The other big surprise is of course Casey Stoner. Almost from the very first race, Stoner has run at the front, and been a factor to be reckoned with. His weakness has been his tendency to take trips into the gravel, crashing out of three of the eleven races held so far this year. But at every race, he is a threat.
The same could be said of many other riders at this point in the season. It's contract negotiation time, and so there are a lot of riders with little to lose, and everything to prove. Some are riding for their places in their team, others are riding for a place in another team, and some are riding for their future in MotoGP. Makoto Tamada, for example, probably has only six races left in the premier class, unless he can pull off a consistent miracle, and get several podiums by the end of the year. James Ellison and Alex Hofmann need to start finishing further upfield to secure their place in the series. The situation is particularly difficult for Ellison, as rumors abound that James Toseland could be aboard a MotoGP bike next year. As Ellison is dependent upon the support of Dorna for his place, as Dorna need a British rider in the series, Toseland could make Ellison surplus to requirements.

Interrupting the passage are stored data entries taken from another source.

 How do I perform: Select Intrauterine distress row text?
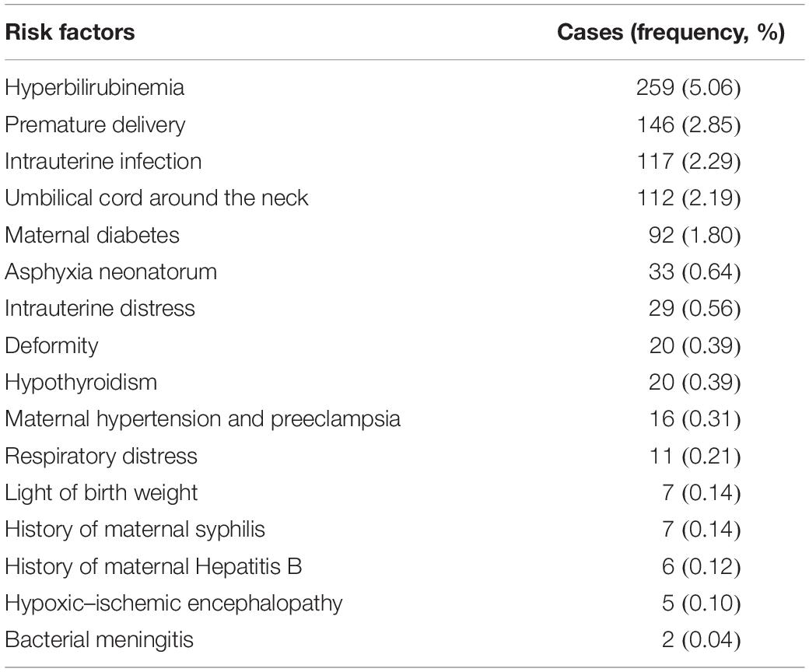point(100,309)
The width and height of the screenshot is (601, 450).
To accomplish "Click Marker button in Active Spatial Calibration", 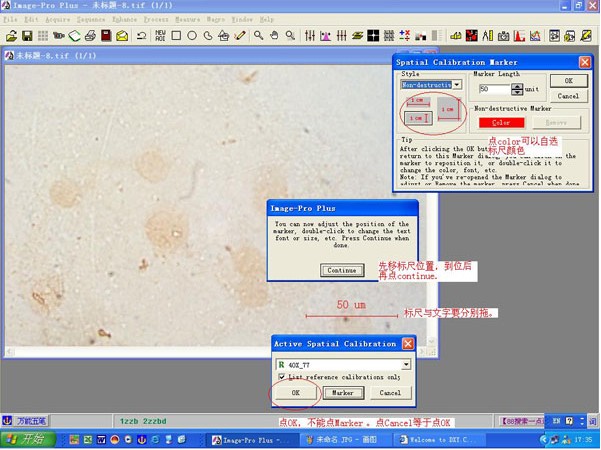I will click(343, 393).
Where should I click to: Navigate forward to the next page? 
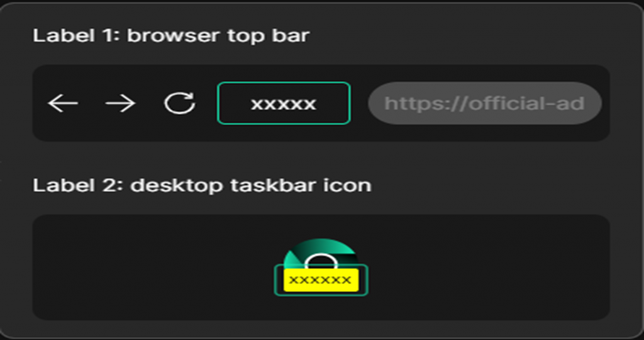[120, 103]
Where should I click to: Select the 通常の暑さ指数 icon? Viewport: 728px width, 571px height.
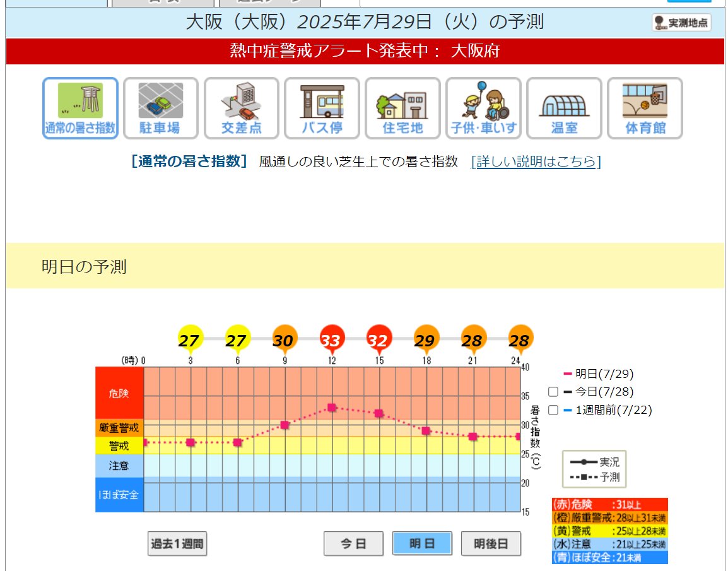80,108
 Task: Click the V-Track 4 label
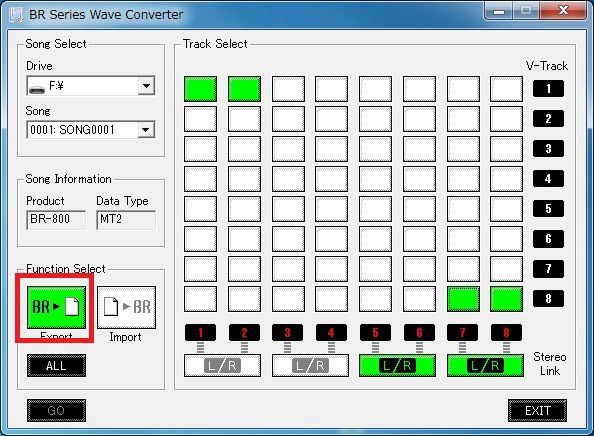[x=548, y=178]
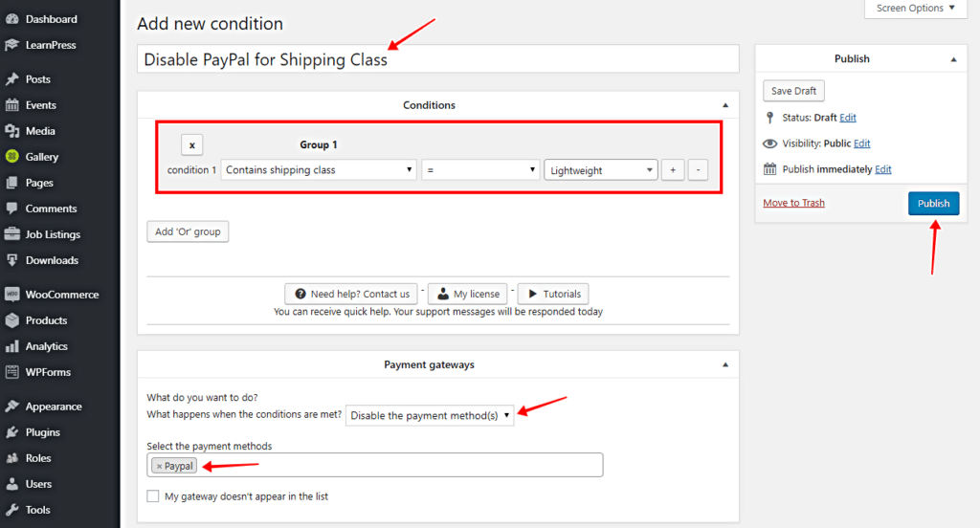
Task: Click the Add 'Or' group button
Action: (188, 231)
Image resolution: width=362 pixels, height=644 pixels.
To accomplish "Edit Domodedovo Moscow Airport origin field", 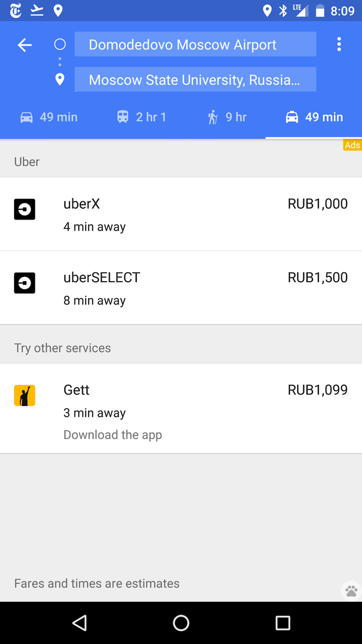I will [x=195, y=45].
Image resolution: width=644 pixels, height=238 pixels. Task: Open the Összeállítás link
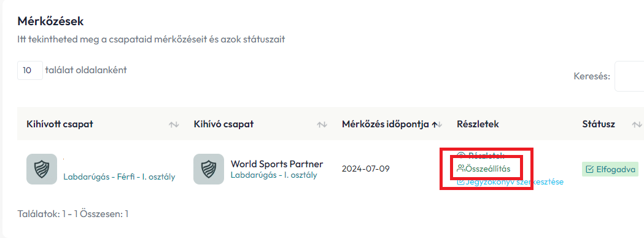click(488, 169)
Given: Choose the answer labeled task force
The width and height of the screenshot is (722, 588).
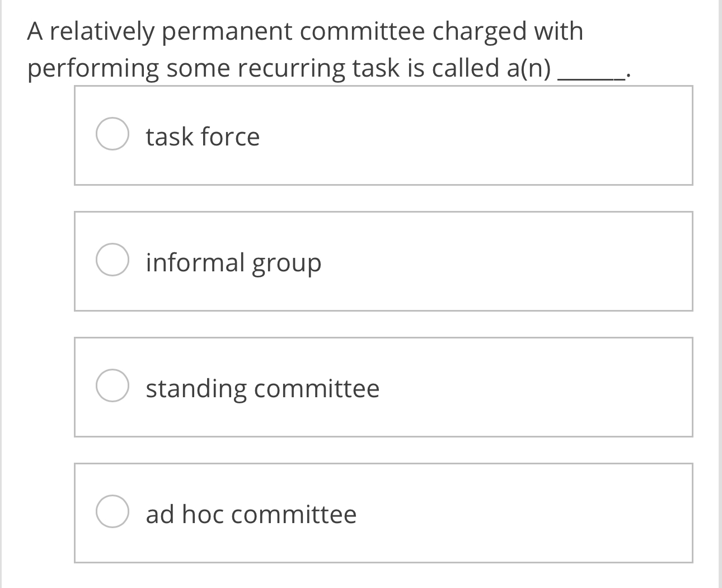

Then there's riders like Carlos Checa, who has steadily been moving up the field throughout the year, as the Dunlop tires have improved. He can be confident of a ride in MotoGP next year, but he'd really like to have a more competitive ride. A couple of decent finishes, and he could be back on equipment which could take him to a podium.
With everyone out for blood, and almost no one with very much left to lose, the racing at Brno looks like being closer and more exciting than ever. At a track where there's room for passing, this race looks like it could be a classic. And if Valentino Rossi's stated goal of "enjoying himself, and concentrating on winning races" is anything to go by, the action will be fast, furious, and fun.